[TASK ITEM]: From the data below, restate every line word for word.

[Collected data entries]:

__________________________________________________

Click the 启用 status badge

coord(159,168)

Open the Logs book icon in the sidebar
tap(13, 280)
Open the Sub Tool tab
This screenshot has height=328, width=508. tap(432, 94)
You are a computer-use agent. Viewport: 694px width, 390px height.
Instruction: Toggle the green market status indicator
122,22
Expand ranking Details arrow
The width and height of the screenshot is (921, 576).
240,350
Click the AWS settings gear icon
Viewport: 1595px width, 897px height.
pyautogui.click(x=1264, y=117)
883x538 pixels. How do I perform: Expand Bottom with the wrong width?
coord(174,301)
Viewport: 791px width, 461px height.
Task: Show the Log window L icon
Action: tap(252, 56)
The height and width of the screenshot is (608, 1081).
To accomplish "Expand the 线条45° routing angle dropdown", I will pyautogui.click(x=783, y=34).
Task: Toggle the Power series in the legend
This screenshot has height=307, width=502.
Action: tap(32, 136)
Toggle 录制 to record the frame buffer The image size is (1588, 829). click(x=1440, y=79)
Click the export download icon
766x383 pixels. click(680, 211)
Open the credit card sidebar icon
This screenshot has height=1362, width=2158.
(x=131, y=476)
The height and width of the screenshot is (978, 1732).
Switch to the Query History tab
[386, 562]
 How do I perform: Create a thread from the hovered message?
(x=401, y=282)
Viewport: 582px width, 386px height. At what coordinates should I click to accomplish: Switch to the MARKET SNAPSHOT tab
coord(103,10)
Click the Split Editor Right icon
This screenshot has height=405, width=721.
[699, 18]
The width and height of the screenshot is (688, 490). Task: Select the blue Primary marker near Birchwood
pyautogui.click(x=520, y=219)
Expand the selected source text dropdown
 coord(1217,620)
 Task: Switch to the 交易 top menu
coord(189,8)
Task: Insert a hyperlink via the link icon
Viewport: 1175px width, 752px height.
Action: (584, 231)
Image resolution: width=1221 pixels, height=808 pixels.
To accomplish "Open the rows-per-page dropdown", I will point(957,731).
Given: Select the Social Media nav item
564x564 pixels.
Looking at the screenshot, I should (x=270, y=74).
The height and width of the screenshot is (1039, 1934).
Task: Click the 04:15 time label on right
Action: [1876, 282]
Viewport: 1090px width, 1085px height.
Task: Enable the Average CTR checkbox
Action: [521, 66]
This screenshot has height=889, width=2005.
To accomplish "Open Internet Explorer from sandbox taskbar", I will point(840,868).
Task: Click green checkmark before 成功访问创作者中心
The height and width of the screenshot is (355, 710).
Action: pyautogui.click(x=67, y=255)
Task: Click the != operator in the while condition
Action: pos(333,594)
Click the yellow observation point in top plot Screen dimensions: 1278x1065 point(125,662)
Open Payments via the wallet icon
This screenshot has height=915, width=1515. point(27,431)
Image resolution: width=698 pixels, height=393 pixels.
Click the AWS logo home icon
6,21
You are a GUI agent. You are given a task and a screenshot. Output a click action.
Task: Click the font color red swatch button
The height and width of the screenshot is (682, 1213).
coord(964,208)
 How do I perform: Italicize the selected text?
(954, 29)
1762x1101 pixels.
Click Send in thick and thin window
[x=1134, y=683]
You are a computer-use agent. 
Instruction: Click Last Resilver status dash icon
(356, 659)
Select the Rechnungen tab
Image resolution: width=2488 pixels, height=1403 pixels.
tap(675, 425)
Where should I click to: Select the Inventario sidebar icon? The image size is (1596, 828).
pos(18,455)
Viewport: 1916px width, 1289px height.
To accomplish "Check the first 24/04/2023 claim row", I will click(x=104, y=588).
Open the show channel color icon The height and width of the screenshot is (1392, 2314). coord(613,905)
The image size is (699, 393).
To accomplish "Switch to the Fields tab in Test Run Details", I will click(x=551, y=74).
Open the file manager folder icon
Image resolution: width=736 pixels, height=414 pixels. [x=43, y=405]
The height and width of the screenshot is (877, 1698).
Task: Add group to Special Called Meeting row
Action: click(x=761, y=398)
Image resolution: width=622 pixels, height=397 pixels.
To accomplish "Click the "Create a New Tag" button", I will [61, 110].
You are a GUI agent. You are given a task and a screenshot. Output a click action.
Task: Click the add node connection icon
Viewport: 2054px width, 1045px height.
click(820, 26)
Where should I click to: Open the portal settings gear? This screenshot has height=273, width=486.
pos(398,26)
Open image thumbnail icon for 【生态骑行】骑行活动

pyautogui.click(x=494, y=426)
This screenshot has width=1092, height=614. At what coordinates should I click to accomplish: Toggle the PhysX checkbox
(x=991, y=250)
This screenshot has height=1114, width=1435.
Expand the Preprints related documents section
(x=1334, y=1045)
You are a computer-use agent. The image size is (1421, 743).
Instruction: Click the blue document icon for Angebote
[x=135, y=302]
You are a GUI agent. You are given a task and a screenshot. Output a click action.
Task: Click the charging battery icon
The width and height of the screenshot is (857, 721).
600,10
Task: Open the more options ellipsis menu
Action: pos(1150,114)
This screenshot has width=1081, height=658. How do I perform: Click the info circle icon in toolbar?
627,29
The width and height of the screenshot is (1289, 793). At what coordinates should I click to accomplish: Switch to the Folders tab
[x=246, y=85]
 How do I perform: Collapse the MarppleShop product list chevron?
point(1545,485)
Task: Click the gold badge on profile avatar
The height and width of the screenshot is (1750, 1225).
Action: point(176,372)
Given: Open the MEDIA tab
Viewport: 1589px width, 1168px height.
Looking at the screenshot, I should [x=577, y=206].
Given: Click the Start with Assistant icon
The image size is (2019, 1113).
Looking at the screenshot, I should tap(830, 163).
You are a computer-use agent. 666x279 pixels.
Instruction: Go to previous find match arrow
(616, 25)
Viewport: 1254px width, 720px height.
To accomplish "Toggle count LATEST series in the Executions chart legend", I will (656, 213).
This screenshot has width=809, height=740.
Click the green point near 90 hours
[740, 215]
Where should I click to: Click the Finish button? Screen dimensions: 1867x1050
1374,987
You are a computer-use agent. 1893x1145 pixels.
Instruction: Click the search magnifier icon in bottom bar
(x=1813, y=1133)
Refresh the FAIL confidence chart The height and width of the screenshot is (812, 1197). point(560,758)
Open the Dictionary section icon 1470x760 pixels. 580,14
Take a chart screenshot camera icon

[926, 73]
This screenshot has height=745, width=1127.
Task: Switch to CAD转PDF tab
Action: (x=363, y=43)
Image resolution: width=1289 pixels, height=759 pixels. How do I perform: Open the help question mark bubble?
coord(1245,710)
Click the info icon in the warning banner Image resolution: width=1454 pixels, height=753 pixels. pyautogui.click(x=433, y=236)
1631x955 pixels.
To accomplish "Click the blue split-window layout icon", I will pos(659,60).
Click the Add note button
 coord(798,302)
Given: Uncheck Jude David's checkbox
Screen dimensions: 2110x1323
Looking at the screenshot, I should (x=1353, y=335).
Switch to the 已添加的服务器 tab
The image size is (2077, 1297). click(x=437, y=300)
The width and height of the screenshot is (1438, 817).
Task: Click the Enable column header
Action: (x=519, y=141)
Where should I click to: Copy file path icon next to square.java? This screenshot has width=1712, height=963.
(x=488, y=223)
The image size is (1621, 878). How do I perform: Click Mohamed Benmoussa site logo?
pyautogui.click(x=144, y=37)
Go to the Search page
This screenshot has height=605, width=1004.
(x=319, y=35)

__________________________________________________

[WRITTEN RESPONSE]:
Click the 启用 status badge

coord(159,168)

Open the Logs book icon in the sidebar
tap(13, 280)
Open the Sub Tool tab
This screenshot has height=328, width=508. tap(432, 94)
You are a computer-use agent. Viewport: 694px width, 390px height.
Instruction: Toggle the green market status indicator
122,22
Expand ranking Details arrow
The width and height of the screenshot is (921, 576).
240,350
Click the AWS settings gear icon
Viewport: 1595px width, 897px height.
pyautogui.click(x=1264, y=117)
883x538 pixels. How do I perform: Expand Bottom with the wrong width?
coord(174,301)
Viewport: 791px width, 461px height.
Task: Show the Log window L icon
Action: tap(252, 56)
The height and width of the screenshot is (608, 1081).
To accomplish "Expand the 线条45° routing angle dropdown", I will pyautogui.click(x=783, y=34).
Task: Toggle the Power series in the legend
This screenshot has height=307, width=502.
Action: tap(32, 136)
Toggle 录制 to record the frame buffer The image size is (1588, 829). click(x=1440, y=79)
Click the export download icon
766x383 pixels. click(680, 211)
Open the credit card sidebar icon
This screenshot has height=1362, width=2158.
(x=131, y=476)
The height and width of the screenshot is (978, 1732).
Switch to the Query History tab
[386, 562]
 How do I perform: Create a thread from the hovered message?
(x=401, y=282)
Viewport: 582px width, 386px height. At what coordinates should I click to accomplish: Switch to the MARKET SNAPSHOT tab
coord(103,10)
Click the Split Editor Right icon
This screenshot has height=405, width=721.
[699, 18]
The width and height of the screenshot is (688, 490). Task: Select the blue Primary marker near Birchwood
pyautogui.click(x=520, y=219)
Expand the selected source text dropdown
 coord(1217,620)
 Task: Switch to the 交易 top menu
coord(189,8)
Task: Insert a hyperlink via the link icon
Viewport: 1175px width, 752px height.
Action: (584, 231)
Image resolution: width=1221 pixels, height=808 pixels.
To accomplish "Open the rows-per-page dropdown", I will point(957,731).
Given: Select the Social Media nav item
564x564 pixels.
Looking at the screenshot, I should (x=270, y=74).
The height and width of the screenshot is (1039, 1934).
Task: Click the 04:15 time label on right
Action: [1876, 282]
Viewport: 1090px width, 1085px height.
Task: Enable the Average CTR checkbox
Action: [521, 66]
This screenshot has height=889, width=2005.
To accomplish "Open Internet Explorer from sandbox taskbar", I will point(840,868).
Task: Click green checkmark before 成功访问创作者中心
The height and width of the screenshot is (355, 710).
Action: pyautogui.click(x=67, y=255)
Task: Click the != operator in the while condition
Action: pos(333,594)
Click the yellow observation point in top plot Screen dimensions: 1278x1065 point(125,662)
Open Payments via the wallet icon
This screenshot has height=915, width=1515. point(27,431)
Image resolution: width=698 pixels, height=393 pixels.
Click the AWS logo home icon
6,21
You are a GUI agent. You are given a task and a screenshot. Output a click action.
Task: Click the font color red swatch button
The height and width of the screenshot is (682, 1213).
coord(964,208)
 How do I perform: Italicize the selected text?
(954, 29)
1762x1101 pixels.
Click Send in thick and thin window
[x=1134, y=683]
You are a computer-use agent. 
Instruction: Click Last Resilver status dash icon
(356, 659)
Select the Rechnungen tab
Image resolution: width=2488 pixels, height=1403 pixels.
tap(675, 425)
Where should I click to: Select the Inventario sidebar icon? The image size is (1596, 828).
pos(18,455)
Viewport: 1916px width, 1289px height.
To accomplish "Check the first 24/04/2023 claim row", I will click(x=104, y=588).
Open the show channel color icon The height and width of the screenshot is (1392, 2314). coord(613,905)
The image size is (699, 393).
To accomplish "Switch to the Fields tab in Test Run Details", I will click(x=551, y=74).
Open the file manager folder icon
Image resolution: width=736 pixels, height=414 pixels. [x=43, y=405]
The height and width of the screenshot is (877, 1698).
Task: Add group to Special Called Meeting row
Action: click(x=761, y=398)
Image resolution: width=622 pixels, height=397 pixels.
To accomplish "Click the "Create a New Tag" button", I will [61, 110].
You are a GUI agent. You are given a task and a screenshot. Output a click action.
Task: Click the add node connection icon
Viewport: 2054px width, 1045px height.
click(820, 26)
Where should I click to: Open the portal settings gear? This screenshot has height=273, width=486.
pos(398,26)
Open image thumbnail icon for 【生态骑行】骑行活动

pyautogui.click(x=494, y=426)
This screenshot has width=1092, height=614. At what coordinates should I click to accomplish: Toggle the PhysX checkbox
(x=991, y=250)
This screenshot has height=1114, width=1435.
Expand the Preprints related documents section
(x=1334, y=1045)
You are a computer-use agent. The image size is (1421, 743).
Instruction: Click the blue document icon for Angebote
[x=135, y=302]
You are a GUI agent. You are given a task and a screenshot. Output a click action.
Task: Click the charging battery icon
The width and height of the screenshot is (857, 721).
600,10
Task: Open the more options ellipsis menu
Action: pos(1150,114)
This screenshot has width=1081, height=658. How do I perform: Click the info circle icon in toolbar?
627,29
The width and height of the screenshot is (1289, 793). At what coordinates should I click to accomplish: Switch to the Folders tab
[x=246, y=85]
 How do I perform: Collapse the MarppleShop product list chevron?
point(1545,485)
Task: Click the gold badge on profile avatar
The height and width of the screenshot is (1750, 1225).
Action: point(176,372)
Given: Open the MEDIA tab
Viewport: 1589px width, 1168px height.
Looking at the screenshot, I should [x=577, y=206].
Given: Click the Start with Assistant icon
The image size is (2019, 1113).
Looking at the screenshot, I should tap(830, 163).
You are a computer-use agent. 666x279 pixels.
Instruction: Go to previous find match arrow
(616, 25)
Viewport: 1254px width, 720px height.
To accomplish "Toggle count LATEST series in the Executions chart legend", I will (656, 213).
This screenshot has width=809, height=740.
Click the green point near 90 hours
[740, 215]
Where should I click to: Click the Finish button? Screen dimensions: 1867x1050
1374,987
You are a computer-use agent. 1893x1145 pixels.
Instruction: Click the search magnifier icon in bottom bar
(x=1813, y=1133)
Refresh the FAIL confidence chart The height and width of the screenshot is (812, 1197). point(560,758)
Open the Dictionary section icon 1470x760 pixels. 580,14
Take a chart screenshot camera icon

[926, 73]
This screenshot has height=745, width=1127.
Task: Switch to CAD转PDF tab
Action: (x=363, y=43)
Image resolution: width=1289 pixels, height=759 pixels. How do I perform: Open the help question mark bubble?
coord(1245,710)
Click the info icon in the warning banner Image resolution: width=1454 pixels, height=753 pixels. pyautogui.click(x=433, y=236)
1631x955 pixels.
To accomplish "Click the blue split-window layout icon", I will pos(659,60).
Click the Add note button
 coord(798,302)
Given: Uncheck Jude David's checkbox
Screen dimensions: 2110x1323
Looking at the screenshot, I should (x=1353, y=335).
Switch to the 已添加的服务器 tab
The image size is (2077, 1297). click(x=437, y=300)
The width and height of the screenshot is (1438, 817).
Task: Click the Enable column header
Action: (x=519, y=141)
Where should I click to: Copy file path icon next to square.java? This screenshot has width=1712, height=963.
(x=488, y=223)
The image size is (1621, 878). How do I perform: Click Mohamed Benmoussa site logo?
pyautogui.click(x=144, y=37)
Go to the Search page
This screenshot has height=605, width=1004.
(x=319, y=35)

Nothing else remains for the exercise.